CRYSTAL HEALING WITH GRETTA IN GRATITUDE:


Hello,


Thanks for stopping by today!  Last week I launched a new passion project on instagram. It's called Gretta in Gratitude.  And I'm so excited to share it with you...


Since I was a kid, rocks have always intrigued me.  As I got older and learned about the hidden beauty within them, my fascination deepened.  The ability to pick up a plain gray rock and discover a magical, sparkling amethyst inside left me in awe. This wonderment sparked the beginning of my crystal collection, which quickly grew into something much, much larger.  


While crystals are often associated with spirituality, there is also a scientific basis for their energy and vibration.  It's said that each crystal carries a unique energy determined by its composition, size and color.  Just as each person has a distinct vibration, crystals can help us bridge the gap and elevate our own vibrations.
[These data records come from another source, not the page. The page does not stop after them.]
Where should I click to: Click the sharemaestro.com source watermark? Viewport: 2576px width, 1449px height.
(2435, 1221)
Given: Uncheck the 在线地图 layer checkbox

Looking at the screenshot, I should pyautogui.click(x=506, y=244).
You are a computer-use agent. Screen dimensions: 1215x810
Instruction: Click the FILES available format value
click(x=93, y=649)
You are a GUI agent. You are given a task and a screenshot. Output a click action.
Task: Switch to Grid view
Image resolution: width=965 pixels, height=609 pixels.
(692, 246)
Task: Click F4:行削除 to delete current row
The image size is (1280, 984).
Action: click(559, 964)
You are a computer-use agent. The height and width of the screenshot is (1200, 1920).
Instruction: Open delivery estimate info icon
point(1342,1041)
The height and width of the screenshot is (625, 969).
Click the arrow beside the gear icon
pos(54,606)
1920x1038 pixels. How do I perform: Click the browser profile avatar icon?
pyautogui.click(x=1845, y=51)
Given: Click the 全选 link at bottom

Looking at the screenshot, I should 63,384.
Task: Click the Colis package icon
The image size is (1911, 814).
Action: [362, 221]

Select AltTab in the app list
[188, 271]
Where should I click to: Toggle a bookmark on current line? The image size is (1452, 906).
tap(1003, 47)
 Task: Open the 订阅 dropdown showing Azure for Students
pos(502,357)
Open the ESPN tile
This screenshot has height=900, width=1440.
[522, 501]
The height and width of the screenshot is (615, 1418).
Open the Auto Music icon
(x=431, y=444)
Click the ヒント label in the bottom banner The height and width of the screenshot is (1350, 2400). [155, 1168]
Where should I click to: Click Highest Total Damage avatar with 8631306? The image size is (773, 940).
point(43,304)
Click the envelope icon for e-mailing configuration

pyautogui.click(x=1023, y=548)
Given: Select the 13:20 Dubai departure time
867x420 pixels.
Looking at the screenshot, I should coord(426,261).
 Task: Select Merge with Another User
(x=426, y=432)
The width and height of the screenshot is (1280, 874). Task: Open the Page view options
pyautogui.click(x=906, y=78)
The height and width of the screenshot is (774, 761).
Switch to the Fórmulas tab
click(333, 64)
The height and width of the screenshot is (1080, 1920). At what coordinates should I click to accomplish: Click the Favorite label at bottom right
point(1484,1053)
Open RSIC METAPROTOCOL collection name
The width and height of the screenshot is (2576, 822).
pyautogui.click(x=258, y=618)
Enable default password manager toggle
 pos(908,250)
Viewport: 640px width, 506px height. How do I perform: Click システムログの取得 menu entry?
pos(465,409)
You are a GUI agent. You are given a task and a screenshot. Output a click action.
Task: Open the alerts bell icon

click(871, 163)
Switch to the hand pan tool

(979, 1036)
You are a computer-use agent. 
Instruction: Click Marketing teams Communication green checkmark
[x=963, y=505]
The true power of my crystals became apparent to me following the death of my husband in April of 2022.  My crystal collection transformed into a source of comfort and healing. From the soothing presences of amethyst, to the heart mending properties of rose quartz, each crystal played a vital role in my healing journey. And he loved crystals too.💖


As my collection grew, so did my desire to share the healing power of crystal with others. I started creating bundles for those in need of comfort, hope, courage and guidance, especially for those grieving the loss of a loved one.  These bundles, paired with smudge sticks, used to clear out toxic energy, have become a source of joy and fulfillment for me. 

Each bundle also includes a sprig of rosemary from our garden.  Rosemary is a symbol of love and remembrance.  If you put it in a clear glass of water in a window it will grow roots and you can plant it and have your own rosemary plant from our garden to yours. 


The positive feedback I received from those who were gifted my bundles inspired me to create Gretta in Gratitude.  Each bundle is made with love and intention, crafted to bring comfort and healing to those who need it most.  

 

Oh, and I'm Gretta. It's a nickname my daughter gave me when she was 16, long story :)

 

Here's a peek at some of our beauties.  You can see more and read all about them on our website at Gretta in Gratitude.




DESERT DAYS AND PENNIES FROM HEAVEN:

 I started this post while sitting in the coziest corner in the cutest desert cabin in Joshua Tree, CA.  My daughter and I came for a long weekend, my Mothers Day present.  We stay at a different Air B&B each time we go to get ideas for the one we're building.  Still in the planning stages, it's current status is 2 acres of tumbleweeds and one lovely Joshua tree.  This was a dream of my husband's, to build vacation home/Air B&B. Onward we go!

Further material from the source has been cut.